Un ulteriore impiego di alcuni di essi è stato esteso alla cura delle varie
malattie autoimmunitarie tra cui l’artrite reumatoide o l’ileo-colite cronica (Morbo
di Crohn) che si basano su un malfunzionamento dell’attivazione del Sistema
immunitario. All’uopo è stato creato un mAb, denominato Infliximab, contro il
promotore di queste affezioni rappresentato dalla Linfochina TNF (Fattore di
necrosi tumorale) prodotta da specifici Linfociti (Th1) e responsabile dell’origine e del mantenimento di uno stato infiammatorio.

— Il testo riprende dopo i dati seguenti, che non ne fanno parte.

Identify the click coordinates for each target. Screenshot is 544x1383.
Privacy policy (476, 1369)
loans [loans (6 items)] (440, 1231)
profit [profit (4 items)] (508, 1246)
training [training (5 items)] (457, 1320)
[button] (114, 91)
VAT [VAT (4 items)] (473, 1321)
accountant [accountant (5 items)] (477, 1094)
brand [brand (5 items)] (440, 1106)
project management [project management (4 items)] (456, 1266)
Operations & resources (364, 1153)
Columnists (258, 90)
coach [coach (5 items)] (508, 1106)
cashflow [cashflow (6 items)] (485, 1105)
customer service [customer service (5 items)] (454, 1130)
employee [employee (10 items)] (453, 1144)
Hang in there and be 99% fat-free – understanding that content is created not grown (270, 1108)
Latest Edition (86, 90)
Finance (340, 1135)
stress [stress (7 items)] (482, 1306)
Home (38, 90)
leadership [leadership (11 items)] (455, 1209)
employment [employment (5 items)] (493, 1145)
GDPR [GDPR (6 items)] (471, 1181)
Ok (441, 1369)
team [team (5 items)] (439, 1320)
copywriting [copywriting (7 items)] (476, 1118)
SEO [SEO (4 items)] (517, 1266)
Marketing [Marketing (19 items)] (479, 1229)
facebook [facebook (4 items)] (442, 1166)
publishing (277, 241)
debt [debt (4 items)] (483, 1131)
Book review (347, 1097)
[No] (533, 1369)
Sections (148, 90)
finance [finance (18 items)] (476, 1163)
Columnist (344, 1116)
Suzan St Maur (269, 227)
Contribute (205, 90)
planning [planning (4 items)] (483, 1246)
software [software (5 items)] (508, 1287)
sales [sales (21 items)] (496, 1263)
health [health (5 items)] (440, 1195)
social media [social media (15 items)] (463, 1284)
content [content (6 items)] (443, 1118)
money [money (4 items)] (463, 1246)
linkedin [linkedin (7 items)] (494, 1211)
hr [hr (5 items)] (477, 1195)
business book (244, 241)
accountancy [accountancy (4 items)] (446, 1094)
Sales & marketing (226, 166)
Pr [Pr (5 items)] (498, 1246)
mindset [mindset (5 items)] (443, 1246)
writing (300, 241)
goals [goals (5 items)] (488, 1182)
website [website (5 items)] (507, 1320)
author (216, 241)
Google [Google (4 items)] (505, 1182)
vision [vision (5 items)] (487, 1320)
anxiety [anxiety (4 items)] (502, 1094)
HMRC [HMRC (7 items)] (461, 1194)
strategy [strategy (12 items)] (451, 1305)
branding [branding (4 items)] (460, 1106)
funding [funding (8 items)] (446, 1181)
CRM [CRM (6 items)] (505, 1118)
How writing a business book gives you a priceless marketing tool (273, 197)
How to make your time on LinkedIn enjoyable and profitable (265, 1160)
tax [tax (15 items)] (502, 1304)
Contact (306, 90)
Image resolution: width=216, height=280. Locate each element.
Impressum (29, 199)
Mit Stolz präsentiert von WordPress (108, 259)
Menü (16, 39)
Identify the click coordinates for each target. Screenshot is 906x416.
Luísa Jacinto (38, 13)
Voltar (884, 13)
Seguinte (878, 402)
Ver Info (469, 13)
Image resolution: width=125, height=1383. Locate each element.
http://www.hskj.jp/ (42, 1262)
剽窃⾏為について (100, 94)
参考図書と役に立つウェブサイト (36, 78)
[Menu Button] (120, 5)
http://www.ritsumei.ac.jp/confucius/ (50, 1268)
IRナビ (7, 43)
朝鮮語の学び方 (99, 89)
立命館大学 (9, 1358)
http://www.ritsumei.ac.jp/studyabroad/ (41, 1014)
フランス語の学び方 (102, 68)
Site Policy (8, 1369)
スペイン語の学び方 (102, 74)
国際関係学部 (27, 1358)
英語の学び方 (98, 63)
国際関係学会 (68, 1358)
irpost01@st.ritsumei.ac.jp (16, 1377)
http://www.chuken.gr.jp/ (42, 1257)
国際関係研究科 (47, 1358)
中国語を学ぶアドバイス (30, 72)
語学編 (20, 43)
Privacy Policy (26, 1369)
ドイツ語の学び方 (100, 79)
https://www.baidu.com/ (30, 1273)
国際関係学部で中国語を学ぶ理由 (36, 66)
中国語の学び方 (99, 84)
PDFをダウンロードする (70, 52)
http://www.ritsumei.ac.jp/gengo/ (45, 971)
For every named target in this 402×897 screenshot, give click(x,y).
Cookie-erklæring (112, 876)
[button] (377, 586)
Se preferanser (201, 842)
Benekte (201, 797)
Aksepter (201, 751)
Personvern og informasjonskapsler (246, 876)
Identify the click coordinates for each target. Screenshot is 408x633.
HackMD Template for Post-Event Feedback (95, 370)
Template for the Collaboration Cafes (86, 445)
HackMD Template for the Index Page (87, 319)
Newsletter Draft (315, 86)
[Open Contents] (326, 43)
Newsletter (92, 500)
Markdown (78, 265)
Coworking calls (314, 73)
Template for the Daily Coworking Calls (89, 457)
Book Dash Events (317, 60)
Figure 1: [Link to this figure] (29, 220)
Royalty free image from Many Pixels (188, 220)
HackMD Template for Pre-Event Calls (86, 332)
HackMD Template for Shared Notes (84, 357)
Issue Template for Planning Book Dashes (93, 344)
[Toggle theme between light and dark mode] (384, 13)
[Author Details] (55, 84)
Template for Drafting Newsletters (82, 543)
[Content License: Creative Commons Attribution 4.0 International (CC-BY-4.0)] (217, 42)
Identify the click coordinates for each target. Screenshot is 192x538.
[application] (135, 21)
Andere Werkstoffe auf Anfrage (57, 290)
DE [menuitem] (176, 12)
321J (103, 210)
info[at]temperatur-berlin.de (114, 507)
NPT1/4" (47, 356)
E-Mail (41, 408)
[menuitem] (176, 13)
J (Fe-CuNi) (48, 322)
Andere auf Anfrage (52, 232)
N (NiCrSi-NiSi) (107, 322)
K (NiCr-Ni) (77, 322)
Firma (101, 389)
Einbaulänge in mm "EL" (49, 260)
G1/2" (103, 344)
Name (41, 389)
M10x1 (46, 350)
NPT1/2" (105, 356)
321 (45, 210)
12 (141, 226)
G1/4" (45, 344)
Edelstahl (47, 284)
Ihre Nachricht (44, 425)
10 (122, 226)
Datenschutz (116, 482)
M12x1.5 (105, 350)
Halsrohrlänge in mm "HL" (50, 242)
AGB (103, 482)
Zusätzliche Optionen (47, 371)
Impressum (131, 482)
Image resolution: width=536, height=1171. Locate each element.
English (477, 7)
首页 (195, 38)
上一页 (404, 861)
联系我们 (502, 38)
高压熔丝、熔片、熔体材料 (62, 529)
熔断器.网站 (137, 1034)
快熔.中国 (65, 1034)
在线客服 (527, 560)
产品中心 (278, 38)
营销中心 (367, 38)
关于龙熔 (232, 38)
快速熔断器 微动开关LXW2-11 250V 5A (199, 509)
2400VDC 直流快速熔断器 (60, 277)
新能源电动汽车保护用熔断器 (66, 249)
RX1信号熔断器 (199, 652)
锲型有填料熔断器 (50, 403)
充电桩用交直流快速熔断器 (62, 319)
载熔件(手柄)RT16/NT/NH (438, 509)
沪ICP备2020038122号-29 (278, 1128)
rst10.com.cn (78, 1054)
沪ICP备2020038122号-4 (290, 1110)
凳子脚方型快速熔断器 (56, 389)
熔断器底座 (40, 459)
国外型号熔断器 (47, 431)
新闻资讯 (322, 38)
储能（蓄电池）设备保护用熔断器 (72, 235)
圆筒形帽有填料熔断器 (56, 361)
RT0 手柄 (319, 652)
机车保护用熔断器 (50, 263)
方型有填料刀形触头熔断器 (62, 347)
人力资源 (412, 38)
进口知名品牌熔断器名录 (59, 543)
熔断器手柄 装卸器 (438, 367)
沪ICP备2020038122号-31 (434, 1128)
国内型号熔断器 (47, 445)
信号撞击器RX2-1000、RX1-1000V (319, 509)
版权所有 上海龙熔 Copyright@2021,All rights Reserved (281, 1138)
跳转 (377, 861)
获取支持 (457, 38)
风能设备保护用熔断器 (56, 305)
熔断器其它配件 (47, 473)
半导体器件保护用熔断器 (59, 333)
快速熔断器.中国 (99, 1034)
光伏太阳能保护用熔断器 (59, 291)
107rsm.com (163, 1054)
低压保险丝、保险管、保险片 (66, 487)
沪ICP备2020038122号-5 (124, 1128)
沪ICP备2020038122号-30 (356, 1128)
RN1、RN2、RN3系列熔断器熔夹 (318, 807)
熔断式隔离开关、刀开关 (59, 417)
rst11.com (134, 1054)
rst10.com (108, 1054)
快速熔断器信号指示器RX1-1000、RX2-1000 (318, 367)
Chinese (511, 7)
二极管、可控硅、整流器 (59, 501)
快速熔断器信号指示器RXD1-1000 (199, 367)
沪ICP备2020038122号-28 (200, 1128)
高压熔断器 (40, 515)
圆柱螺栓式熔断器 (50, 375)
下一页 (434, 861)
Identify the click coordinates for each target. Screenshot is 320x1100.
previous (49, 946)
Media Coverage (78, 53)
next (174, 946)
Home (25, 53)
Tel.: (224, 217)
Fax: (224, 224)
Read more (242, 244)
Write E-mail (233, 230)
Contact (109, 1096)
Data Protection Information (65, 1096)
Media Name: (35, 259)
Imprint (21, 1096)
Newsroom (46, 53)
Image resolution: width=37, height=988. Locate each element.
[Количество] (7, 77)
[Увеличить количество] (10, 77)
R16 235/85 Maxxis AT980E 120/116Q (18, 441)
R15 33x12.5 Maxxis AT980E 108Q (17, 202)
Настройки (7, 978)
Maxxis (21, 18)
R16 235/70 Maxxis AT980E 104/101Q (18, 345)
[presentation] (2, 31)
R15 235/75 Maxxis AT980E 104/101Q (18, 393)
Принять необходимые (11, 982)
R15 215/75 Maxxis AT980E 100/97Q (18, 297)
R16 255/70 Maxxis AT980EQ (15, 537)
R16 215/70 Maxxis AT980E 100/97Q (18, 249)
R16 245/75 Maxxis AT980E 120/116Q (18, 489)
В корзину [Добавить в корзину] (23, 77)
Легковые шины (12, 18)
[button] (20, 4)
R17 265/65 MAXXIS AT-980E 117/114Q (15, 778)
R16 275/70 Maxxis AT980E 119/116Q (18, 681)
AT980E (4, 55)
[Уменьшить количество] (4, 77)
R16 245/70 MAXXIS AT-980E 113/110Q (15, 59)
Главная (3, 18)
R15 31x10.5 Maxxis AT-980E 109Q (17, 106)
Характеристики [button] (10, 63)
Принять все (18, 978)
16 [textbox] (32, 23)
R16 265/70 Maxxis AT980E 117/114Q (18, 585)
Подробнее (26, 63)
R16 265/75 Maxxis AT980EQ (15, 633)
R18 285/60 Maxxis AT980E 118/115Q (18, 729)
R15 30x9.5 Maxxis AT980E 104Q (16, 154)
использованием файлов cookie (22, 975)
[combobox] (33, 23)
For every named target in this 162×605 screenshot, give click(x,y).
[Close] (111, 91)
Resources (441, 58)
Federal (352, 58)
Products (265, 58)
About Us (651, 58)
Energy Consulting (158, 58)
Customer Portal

Un’altro campo di applicazione del
sopracitato Avastin riguarda una patologia oculare e cioè la Degenerazione maculare
retinica associata ad una neo-genesi di vasi sanguigni. Agisce bloccando il
promotore VEGF (cioè il Fattore di Crescita Vascolare) e, attraverso iniezioni
intraoculari, impedisce l’istaurarsi di
una cecità irreversibile.
Per ultimo vorrei ricordare l’impiego di un altro mAb (Basiliximab) che agisce bloccando il
Rigetto di un trapianto d’organo in quanto annulla la funzione dell’antigene CD-25 dei linfociti e quindi la loro superattivazione
che è alla base della perdita
dell’organo.
Quanto sopra riportato vuole avere l’intento di fornire una conoscenza per sommi capi riguardante la nuova realtà terapeutica
incentrata sugli Anticorpi Monoclonali che oggi rappresentano non soltanto una
speranza, ma anche una certezza per sconfiggere in maniera definitiva malattie
che fino a qualche anno fa risultavano invincibili. La loro scoperta
rappresenta una svolta decisiva soprattutto in campo oncologico; l’aveva sognata oltre un secolo fa Paul Erlich (Padre della chemioterapia e
Premio Nobel per la Medicina nel 1904) che aveva intuito che il cancro era un
corpo estraneo e come tale doveva essere vinto mediante l’Immunologia. Il tempo
e la genialità di molti ricercatori hanno premiato la sua intuizione e nello
stesso tempo hanno reso possibile conoscere l’origine di alcune malattie invalidanti e la loro relativa cura. Spero di aver reso un po’ più comprensibile un
argomento ostico soprattutto per i non addetti ai lavori, argomento che comunque
ci introduce in settori affascinanti
della medicina come la Genetica e l’Immunologia che lavorano in simbiosi per rendere più accettabile la nostra
condizione umana da sempre desiderosa di un futuro migliore.